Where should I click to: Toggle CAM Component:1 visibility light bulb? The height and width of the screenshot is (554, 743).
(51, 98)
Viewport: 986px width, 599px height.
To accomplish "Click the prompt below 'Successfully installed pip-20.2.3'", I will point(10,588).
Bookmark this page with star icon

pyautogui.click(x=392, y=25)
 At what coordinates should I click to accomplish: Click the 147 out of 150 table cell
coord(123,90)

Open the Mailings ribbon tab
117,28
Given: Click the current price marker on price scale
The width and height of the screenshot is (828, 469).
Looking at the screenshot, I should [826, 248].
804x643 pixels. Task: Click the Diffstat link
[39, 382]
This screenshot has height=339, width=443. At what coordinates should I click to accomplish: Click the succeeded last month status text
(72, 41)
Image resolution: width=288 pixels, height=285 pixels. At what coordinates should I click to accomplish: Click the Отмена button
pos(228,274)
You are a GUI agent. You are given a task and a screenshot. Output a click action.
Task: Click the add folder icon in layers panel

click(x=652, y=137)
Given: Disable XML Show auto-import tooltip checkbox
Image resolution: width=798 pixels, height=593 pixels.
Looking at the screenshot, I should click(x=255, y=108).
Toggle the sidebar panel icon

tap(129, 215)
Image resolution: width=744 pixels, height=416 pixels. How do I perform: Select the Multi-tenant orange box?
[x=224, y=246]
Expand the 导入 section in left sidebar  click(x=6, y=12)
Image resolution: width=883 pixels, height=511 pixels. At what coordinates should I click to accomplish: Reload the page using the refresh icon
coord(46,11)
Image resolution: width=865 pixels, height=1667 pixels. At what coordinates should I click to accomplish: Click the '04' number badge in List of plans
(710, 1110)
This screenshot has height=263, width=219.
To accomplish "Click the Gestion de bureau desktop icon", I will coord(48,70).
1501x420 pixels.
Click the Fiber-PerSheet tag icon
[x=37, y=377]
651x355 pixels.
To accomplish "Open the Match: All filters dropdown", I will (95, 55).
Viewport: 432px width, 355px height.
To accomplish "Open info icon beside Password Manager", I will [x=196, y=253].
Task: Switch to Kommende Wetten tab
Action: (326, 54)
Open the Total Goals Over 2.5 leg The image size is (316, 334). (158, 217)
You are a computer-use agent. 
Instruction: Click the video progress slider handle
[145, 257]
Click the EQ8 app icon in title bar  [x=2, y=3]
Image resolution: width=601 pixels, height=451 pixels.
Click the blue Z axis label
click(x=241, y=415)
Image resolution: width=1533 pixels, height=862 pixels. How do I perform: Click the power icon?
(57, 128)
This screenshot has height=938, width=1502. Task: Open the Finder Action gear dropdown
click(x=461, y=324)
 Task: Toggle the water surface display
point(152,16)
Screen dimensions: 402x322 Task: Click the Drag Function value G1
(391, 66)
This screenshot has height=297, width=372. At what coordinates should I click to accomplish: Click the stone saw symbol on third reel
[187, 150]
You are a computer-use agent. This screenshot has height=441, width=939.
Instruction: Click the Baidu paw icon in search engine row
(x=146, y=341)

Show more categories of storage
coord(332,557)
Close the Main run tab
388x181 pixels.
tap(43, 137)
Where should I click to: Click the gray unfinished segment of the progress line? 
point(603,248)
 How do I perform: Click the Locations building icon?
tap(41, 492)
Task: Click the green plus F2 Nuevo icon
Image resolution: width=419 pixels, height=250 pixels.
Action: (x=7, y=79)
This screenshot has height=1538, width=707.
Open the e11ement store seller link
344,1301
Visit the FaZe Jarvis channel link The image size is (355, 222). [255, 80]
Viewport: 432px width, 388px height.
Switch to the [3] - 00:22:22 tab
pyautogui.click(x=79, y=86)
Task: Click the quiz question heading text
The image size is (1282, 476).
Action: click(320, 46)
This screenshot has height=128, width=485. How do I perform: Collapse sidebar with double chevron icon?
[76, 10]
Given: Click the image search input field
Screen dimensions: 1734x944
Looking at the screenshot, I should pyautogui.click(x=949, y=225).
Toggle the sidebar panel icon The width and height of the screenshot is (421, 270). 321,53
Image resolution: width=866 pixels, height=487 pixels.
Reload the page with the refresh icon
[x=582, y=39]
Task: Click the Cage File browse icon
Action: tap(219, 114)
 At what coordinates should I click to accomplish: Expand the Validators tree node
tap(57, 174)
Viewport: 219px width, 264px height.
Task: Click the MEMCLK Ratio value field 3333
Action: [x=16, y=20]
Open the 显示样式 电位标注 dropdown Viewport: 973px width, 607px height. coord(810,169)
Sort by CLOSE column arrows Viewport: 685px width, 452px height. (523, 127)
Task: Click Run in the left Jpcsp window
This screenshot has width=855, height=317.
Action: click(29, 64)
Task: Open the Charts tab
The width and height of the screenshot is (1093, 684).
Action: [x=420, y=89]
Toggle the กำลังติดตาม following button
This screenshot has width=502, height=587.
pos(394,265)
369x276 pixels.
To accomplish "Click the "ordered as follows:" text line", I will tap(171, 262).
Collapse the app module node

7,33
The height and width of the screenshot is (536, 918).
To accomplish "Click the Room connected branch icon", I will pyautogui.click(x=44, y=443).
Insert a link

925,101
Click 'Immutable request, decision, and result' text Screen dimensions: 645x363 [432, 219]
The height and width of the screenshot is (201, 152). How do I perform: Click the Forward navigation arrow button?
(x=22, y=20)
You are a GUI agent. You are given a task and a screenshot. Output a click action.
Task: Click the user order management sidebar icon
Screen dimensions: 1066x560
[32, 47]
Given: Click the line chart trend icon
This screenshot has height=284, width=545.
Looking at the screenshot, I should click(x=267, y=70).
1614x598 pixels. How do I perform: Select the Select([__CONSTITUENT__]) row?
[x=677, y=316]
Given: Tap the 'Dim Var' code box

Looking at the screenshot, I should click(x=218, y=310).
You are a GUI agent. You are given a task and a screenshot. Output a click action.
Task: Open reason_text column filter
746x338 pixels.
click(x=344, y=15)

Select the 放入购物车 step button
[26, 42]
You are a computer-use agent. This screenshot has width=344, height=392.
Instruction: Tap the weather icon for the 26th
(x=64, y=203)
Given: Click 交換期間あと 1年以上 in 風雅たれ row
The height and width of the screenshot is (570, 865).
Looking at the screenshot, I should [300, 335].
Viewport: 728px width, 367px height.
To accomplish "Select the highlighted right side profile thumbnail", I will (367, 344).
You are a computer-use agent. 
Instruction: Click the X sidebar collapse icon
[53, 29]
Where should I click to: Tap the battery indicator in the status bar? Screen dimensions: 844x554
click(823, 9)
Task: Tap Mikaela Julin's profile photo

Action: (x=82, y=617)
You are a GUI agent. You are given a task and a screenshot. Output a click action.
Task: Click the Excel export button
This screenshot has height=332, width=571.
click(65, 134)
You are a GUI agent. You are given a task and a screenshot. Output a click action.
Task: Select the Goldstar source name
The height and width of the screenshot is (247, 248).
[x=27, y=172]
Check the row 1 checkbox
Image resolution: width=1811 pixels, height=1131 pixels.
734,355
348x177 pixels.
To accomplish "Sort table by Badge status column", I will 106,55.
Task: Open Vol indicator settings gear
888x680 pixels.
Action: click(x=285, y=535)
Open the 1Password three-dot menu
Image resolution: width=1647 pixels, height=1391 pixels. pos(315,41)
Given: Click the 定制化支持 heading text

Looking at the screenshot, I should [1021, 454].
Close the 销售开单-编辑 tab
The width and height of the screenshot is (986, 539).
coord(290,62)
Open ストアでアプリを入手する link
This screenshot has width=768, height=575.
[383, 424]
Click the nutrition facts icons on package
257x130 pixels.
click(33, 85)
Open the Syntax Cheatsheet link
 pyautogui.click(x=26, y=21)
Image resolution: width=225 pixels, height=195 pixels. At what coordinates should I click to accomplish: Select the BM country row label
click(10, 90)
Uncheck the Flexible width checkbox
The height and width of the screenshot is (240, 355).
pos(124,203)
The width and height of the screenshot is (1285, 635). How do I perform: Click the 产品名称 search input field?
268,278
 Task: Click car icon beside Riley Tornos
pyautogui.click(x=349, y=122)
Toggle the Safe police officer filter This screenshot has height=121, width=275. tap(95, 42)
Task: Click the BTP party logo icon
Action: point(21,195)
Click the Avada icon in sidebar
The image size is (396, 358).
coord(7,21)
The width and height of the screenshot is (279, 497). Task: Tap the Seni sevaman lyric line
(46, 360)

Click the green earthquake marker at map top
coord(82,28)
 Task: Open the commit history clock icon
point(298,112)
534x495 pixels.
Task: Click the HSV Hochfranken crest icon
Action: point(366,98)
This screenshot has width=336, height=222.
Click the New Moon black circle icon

_ _ _ _ _ _ _

* OBJETIVO INDICADO
Transforme em uma lista numerada somente as linhas que vão do início dos dados até a linha que contém "coord(46,11)", incluindo ambas as extremidades e omitindo as linhas em branco.

* RESULTADO
1. Where should I click to: Toggle CAM Component:1 visibility light bulb? The height and width of the screenshot is (554, 743).
2. (51, 98)
3. Viewport: 986px width, 599px height.
4. To accomplish "Click the prompt below 'Successfully installed pip-20.2.3'", I will point(10,588).
5. Bookmark this page with star icon
6. pyautogui.click(x=392, y=25)
7.  At what coordinates should I click to accomplish: Click the 147 out of 150 table cell
8. coord(123,90)
9. Open the Mailings ribbon tab
10. 117,28
11. Given: Click the current price marker on price scale
12. The width and height of the screenshot is (828, 469).
13. Looking at the screenshot, I should [826, 248].
14. 804x643 pixels. Task: Click the Diffstat link
15. [39, 382]
16. This screenshot has height=339, width=443. At what coordinates should I click to accomplish: Click the succeeded last month status text
17. (72, 41)
18. Image resolution: width=288 pixels, height=285 pixels. At what coordinates should I click to accomplish: Click the Отмена button
19. pos(228,274)
20. You are a GUI agent. You are given a task and a screenshot. Output a click action.
21. Task: Click the add folder icon in layers panel
22. click(x=652, y=137)
23. Given: Disable XML Show auto-import tooltip checkbox
24. Image resolution: width=798 pixels, height=593 pixels.
25. Looking at the screenshot, I should click(x=255, y=108).
26. Toggle the sidebar panel icon
27. tap(129, 215)
28. Image resolution: width=744 pixels, height=416 pixels. How do I perform: Select the Multi-tenant orange box?
29. [x=224, y=246]
30. Expand the 导入 section in left sidebar  click(x=6, y=12)
31. Image resolution: width=883 pixels, height=511 pixels. At what coordinates should I click to accomplish: Reload the page using the refresh icon
32. coord(46,11)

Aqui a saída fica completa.